What's asked is not possible if we add three constraints:
- There exists a decryption method that given only the encryption results and the passphrase, outputs the original text.
- The encryption/decryption method is not highly specific to a particular input (a particular menu to a local pizza place) or desired output (the lyrics to Star Spangled Banner).
- In "I want my encryption results to be the lyrics to Star Spangled Banner", what's meant is that the full encryption results is exactly equal to prescribed data rendering as the lyrics to Star Spangled Banner.
Proof: suppose what's asked is possible with these three constraints. Using the same passphrase, encipher a variant of the menu to that local pizza place, in the same hypothetical method that gives the prescribed data rendering as the lyrics to Star Spangled Banner. The deciphering program of 1 has no way to decide which of the two menus it should output.

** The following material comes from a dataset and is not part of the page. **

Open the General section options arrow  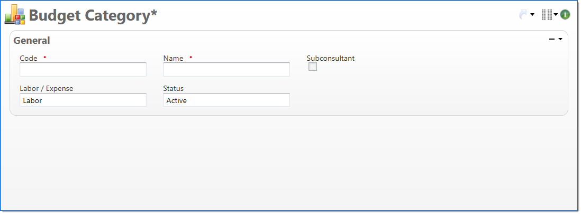point(560,39)
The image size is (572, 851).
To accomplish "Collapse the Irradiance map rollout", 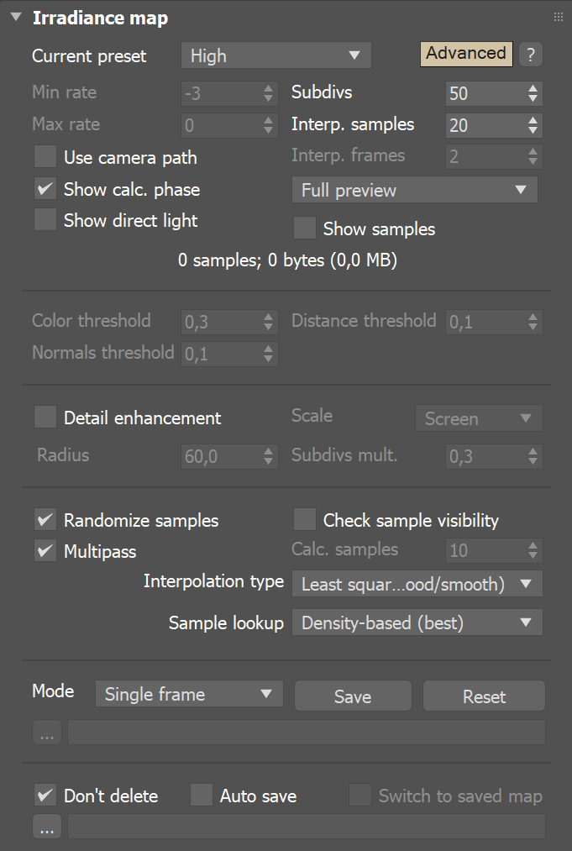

If we remove any of these constraints, what's asked is easy.
Argument for 1: Consider a decryption program that uses the help of an online server to retrieve the original text stored there, using the desired output as key.
Argument for 2: Consider a program that outputs the lyrics to Star Spangled Banner whenever the original text is a specific menu to a local pizza place, and otherwise performs as a normal encryption program; add a few easy technicalities.
Argument for 3: Consider an encryption program that accepts as additional input a text file with the desired output; and outputs a PDF or JPEG file that shows the text of that desired output, but contains in a comment field (not rendered by a PDF or JPEG viewer) the result of the encryption of the original text under the passphrase, per some standard encryption method. The decryption program will first extract the comment field, then use the standard decryption method. We can perfect the illusion by replacing the passphrase with the SHA-256 hash of the passphrase followed by the PDF or JPEG output file less its comment field.
There are countless ways to work around requirement 3; some even use a standard method modified in a detail. For example, with AES-CBC, it is easy to specially chose an IV such that a given 16-byte plaintext block enciphers to a given 16-byte ciphertext block under a given key, with no change to the decryption program. That's apparently how the idea illustrated in Angecryption started.
An entropy argument gives us a limit to how far we can go while meeting requirements 1 and 2: regardless of how clever we are in working around 3, the ciphertext is bound to be at least as big as we can losslessly compress the combination of the input and desired output, minus the entropy in the passphrase.